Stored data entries
==*==

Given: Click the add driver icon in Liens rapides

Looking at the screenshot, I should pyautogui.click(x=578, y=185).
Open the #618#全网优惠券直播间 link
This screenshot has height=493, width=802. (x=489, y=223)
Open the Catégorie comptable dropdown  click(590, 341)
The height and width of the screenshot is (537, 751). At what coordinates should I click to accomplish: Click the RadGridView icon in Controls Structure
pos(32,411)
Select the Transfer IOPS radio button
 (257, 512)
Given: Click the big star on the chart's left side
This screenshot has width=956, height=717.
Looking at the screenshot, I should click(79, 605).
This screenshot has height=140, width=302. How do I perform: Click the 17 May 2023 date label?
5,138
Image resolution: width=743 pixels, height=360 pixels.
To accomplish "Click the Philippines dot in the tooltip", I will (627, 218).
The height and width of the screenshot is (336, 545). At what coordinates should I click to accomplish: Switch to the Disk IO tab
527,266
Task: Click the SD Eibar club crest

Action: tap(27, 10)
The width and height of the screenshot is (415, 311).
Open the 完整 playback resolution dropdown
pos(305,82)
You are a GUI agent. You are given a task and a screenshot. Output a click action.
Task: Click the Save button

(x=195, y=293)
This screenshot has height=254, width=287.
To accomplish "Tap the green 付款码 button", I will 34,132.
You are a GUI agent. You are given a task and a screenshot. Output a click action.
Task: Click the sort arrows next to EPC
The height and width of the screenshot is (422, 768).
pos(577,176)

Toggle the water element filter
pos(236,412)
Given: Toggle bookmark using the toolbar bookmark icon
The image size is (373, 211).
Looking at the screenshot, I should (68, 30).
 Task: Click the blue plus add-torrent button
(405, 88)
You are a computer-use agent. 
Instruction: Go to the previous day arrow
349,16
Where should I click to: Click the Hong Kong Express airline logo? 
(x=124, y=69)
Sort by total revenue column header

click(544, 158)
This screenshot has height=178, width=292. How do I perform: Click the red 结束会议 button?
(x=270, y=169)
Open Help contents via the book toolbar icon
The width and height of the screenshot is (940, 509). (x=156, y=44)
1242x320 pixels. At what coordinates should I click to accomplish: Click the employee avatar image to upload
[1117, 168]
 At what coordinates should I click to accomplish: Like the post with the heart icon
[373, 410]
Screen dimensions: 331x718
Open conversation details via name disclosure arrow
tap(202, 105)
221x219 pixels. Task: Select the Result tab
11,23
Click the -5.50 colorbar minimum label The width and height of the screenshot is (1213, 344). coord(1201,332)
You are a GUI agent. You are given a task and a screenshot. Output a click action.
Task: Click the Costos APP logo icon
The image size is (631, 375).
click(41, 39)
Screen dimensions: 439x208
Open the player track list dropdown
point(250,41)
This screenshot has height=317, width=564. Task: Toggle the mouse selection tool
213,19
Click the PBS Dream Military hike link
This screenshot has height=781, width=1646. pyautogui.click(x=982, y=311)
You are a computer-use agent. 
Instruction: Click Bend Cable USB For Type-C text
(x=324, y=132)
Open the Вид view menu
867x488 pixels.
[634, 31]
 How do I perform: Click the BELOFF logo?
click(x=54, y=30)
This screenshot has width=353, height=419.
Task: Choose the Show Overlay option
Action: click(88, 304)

==*==

### What you should do
Every line of the data is to be retyped without alteration.

### Response for this exercise
Given: Click the add driver icon in Liens rapides

Looking at the screenshot, I should pyautogui.click(x=578, y=185).
Open the #618#全网优惠券直播间 link
This screenshot has height=493, width=802. (x=489, y=223)
Open the Catégorie comptable dropdown  click(590, 341)
The height and width of the screenshot is (537, 751). At what coordinates should I click to accomplish: Click the RadGridView icon in Controls Structure
pos(32,411)
Select the Transfer IOPS radio button
 (257, 512)
Given: Click the big star on the chart's left side
This screenshot has width=956, height=717.
Looking at the screenshot, I should click(79, 605).
This screenshot has height=140, width=302. How do I perform: Click the 17 May 2023 date label?
5,138
Image resolution: width=743 pixels, height=360 pixels.
To accomplish "Click the Philippines dot in the tooltip", I will (627, 218).
The height and width of the screenshot is (336, 545). At what coordinates should I click to accomplish: Switch to the Disk IO tab
527,266
Task: Click the SD Eibar club crest

Action: tap(27, 10)
The width and height of the screenshot is (415, 311).
Open the 完整 playback resolution dropdown
pos(305,82)
You are a GUI agent. You are given a task and a screenshot. Output a click action.
Task: Click the Save button

(x=195, y=293)
This screenshot has height=254, width=287.
To accomplish "Tap the green 付款码 button", I will 34,132.
You are a GUI agent. You are given a task and a screenshot. Output a click action.
Task: Click the sort arrows next to EPC
The height and width of the screenshot is (422, 768).
pos(577,176)

Toggle the water element filter
pos(236,412)
Given: Toggle bookmark using the toolbar bookmark icon
The image size is (373, 211).
Looking at the screenshot, I should (68, 30).
 Task: Click the blue plus add-torrent button
(405, 88)
You are a computer-use agent. 
Instruction: Go to the previous day arrow
349,16
Where should I click to: Click the Hong Kong Express airline logo? 
(x=124, y=69)
Sort by total revenue column header

click(544, 158)
This screenshot has height=178, width=292. How do I perform: Click the red 结束会议 button?
(x=270, y=169)
Open Help contents via the book toolbar icon
The width and height of the screenshot is (940, 509). (x=156, y=44)
1242x320 pixels. At what coordinates should I click to accomplish: Click the employee avatar image to upload
[1117, 168]
 At what coordinates should I click to accomplish: Like the post with the heart icon
[373, 410]
Screen dimensions: 331x718
Open conversation details via name disclosure arrow
tap(202, 105)
221x219 pixels. Task: Select the Result tab
11,23
Click the -5.50 colorbar minimum label The width and height of the screenshot is (1213, 344). coord(1201,332)
You are a GUI agent. You are given a task and a screenshot. Output a click action.
Task: Click the Costos APP logo icon
The image size is (631, 375).
click(41, 39)
Screen dimensions: 439x208
Open the player track list dropdown
point(250,41)
This screenshot has height=317, width=564. Task: Toggle the mouse selection tool
213,19
Click the PBS Dream Military hike link
This screenshot has height=781, width=1646. pyautogui.click(x=982, y=311)
You are a computer-use agent. 
Instruction: Click Bend Cable USB For Type-C text
(x=324, y=132)
Open the Вид view menu
867x488 pixels.
[634, 31]
 How do I perform: Click the BELOFF logo?
click(x=54, y=30)
This screenshot has width=353, height=419.
Task: Choose the Show Overlay option
Action: click(88, 304)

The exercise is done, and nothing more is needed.